## Work to complete
Report every line below that carries the word "link".

Records for the task section start

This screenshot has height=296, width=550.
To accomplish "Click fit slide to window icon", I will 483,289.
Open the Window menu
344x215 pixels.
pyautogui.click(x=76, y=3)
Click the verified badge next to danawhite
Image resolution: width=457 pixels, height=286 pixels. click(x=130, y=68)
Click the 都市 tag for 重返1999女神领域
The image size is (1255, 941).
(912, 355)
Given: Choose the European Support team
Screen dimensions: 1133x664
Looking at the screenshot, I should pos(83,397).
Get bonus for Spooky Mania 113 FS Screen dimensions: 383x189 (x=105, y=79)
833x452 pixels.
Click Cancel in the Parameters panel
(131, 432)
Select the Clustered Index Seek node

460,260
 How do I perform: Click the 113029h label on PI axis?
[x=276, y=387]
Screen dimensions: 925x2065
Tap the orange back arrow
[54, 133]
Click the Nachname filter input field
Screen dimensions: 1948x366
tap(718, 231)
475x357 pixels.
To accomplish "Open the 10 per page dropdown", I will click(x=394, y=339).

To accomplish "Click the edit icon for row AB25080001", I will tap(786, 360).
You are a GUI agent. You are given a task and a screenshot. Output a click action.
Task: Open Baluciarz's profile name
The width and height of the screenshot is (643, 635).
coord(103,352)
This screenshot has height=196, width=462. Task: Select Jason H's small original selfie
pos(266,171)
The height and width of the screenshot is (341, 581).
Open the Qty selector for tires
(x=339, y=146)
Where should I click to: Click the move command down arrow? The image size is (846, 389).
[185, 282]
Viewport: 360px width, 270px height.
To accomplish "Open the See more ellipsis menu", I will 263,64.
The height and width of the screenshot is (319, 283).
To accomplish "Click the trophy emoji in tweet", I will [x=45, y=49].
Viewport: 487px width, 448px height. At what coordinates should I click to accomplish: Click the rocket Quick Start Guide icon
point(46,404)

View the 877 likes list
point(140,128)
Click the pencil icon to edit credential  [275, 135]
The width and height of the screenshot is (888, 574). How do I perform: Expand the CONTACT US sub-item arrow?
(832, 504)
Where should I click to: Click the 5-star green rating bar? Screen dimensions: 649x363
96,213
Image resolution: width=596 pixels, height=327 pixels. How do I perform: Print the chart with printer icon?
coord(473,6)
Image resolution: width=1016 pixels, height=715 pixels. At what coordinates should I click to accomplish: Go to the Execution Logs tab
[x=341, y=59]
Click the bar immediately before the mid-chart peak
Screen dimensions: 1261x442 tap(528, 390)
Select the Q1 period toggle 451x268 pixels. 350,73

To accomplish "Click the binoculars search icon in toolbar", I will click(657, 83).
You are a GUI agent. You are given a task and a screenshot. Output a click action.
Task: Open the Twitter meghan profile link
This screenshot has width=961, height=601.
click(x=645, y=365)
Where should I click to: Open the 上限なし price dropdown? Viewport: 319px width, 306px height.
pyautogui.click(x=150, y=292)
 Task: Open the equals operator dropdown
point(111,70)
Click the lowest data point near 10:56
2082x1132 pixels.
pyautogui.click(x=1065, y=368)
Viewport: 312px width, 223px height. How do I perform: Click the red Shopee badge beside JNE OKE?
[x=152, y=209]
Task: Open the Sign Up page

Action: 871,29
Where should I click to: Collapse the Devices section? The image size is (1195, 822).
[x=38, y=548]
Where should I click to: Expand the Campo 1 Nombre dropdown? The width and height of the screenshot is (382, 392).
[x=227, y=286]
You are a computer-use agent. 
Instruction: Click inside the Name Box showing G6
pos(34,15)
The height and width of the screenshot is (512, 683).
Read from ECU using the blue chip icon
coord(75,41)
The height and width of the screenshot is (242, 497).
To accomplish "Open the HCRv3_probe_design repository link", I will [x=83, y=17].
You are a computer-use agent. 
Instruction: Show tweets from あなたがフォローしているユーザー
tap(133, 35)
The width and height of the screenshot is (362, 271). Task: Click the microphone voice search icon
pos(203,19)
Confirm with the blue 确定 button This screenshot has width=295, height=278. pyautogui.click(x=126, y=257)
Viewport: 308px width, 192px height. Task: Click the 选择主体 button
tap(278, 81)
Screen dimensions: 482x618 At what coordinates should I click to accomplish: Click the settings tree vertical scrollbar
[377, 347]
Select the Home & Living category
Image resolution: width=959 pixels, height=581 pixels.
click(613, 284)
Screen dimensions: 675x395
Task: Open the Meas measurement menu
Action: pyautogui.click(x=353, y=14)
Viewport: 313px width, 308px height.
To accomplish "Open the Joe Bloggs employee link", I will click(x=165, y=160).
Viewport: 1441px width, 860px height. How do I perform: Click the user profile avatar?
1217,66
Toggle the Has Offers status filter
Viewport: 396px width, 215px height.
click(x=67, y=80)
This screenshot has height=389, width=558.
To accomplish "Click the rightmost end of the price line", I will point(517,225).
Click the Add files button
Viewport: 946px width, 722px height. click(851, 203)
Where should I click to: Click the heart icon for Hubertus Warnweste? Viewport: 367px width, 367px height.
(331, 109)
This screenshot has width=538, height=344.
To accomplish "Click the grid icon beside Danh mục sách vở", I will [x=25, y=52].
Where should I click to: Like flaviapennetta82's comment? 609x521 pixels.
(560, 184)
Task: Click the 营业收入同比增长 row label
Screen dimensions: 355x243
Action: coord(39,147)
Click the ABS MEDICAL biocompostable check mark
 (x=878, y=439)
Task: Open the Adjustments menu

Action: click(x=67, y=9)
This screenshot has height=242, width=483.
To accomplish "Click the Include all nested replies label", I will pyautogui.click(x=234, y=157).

Records for the task section end

## Solution to the problem
Task: Open the Twitter meghan profile link
To accomplish "Open the HCRv3_probe_design repository link", I will [x=83, y=17].
To accomplish "Open the Joe Bloggs employee link", I will click(x=165, y=160).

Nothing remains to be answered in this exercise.